Today one can find many offerings of "Kombucha Concentrate". Many are just overly sour and leftover kombucha tea boiled down. Since 2010 when Kombucha Tea was "voluntarily" taken off the store shelves (due to high alcohol content). Many great commercial kombucha brewers who were faithfully brewing real kombucha tea ran into trouble. Trouble began when they bottled their 'booch for the stores. Live, raw, probiotic and healthy kombucha TEA, once bottled stole the oxygen that the acetobacter probiotics needed to convert the alcohol that the yeast produced into the beneficial acids and became kombucha BEER with 3-4% alcohol. Since then the basic kombucha recipe has been tweaked, pulled, ripped and shredded to meet the FDA's under 0.5%rule. Only a few commercial breweries remained true. Others simply found that by watering down their true kombucha and then adding acids, flavors, and carbonation they could sell "kombucha". (Magik Juice TM,) Much like today one finds things like "Real Fresh Squeezed Juice .... from concentrate ... contains 5% real juice".

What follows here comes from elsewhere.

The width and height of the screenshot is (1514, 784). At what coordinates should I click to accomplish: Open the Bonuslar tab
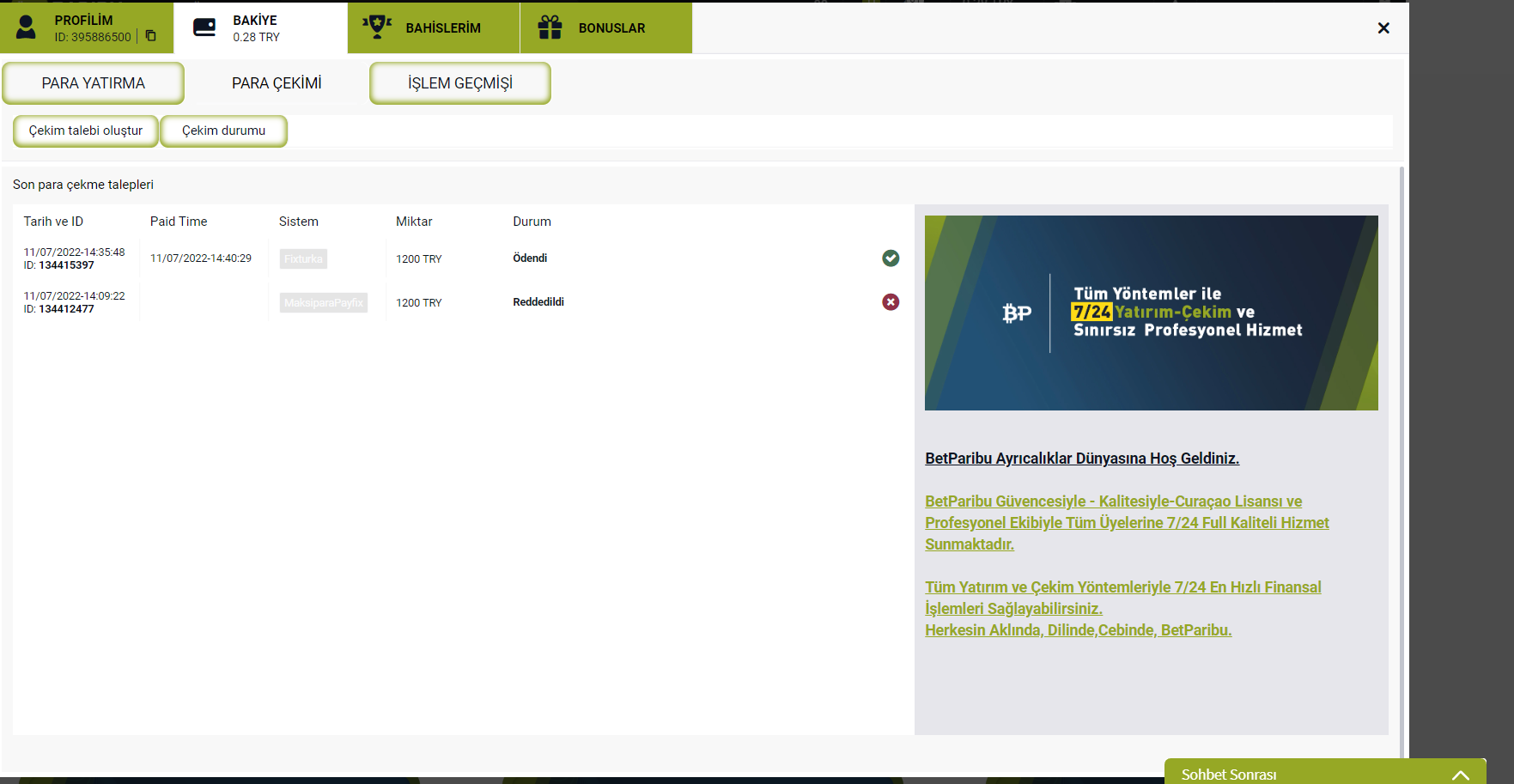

Our Concentrate is not as good for you as real Homemade Kombucha Tea. Certainly does not taste as good, and although probiotic, does not have the quantity or quality of the kombucha tea's raw bacteria and yeasts. It does have the real beneficial acids and is super convenient. Great to add to fries and other sad American diet foods. Take with and add to Sparkling Water and you're on your way to a healthy recovery.
The original version of the German patent recommended calcium to be added during the process. At that time the intended purpose was not implicit for health, but was an attempt to improve the taste by neutralizing the acids. The taste , as is, is only semi-sour with a very light sweet taste. More recent research made by notable doctor Robert Barefoot recommended taking calcium along with Kombucha Tea. his studies indicated such a combination may resolve some 200 degenerative diseases. He recommended a high grade of marine Coral Calcium, which may be taken in extreme high doses without side effects We recommend Coral Calcium.
This magical elixir is created by the synergy of the Gluconobacter genus of acetobacter bacteria, (produces Acetic acid and Gluconic acid) and Lactobacillus (bacteria produces Lactic Acid) ) and yeasts; Saccharomyces Boulardii, Brettanomyces, and Torulaspora delbrueckii, and sugar and tea. Our concentrate is a 100% Pure Kombucha, Oak Barrel Aged and Charcoal filtered. Charcoal filtering removes the fusel oil (methanol) the moderately toxic and unpleasant-tasting compound found in all ferments. (though not in any dangerous levels).
According to Traditional Chinese Medicine this version of kombucha is very tonifying and is suited for those that are active. Spleen Qi Deficient types (pale tongue especially with teeth marks along the sides, loose stools or diarrhea, tendency to feel cold and chills may be suited when taken with a physical exercise program. It is also indicated for post-partum and recovery periods.
Safe for Pregnant or Nursing, babies and children.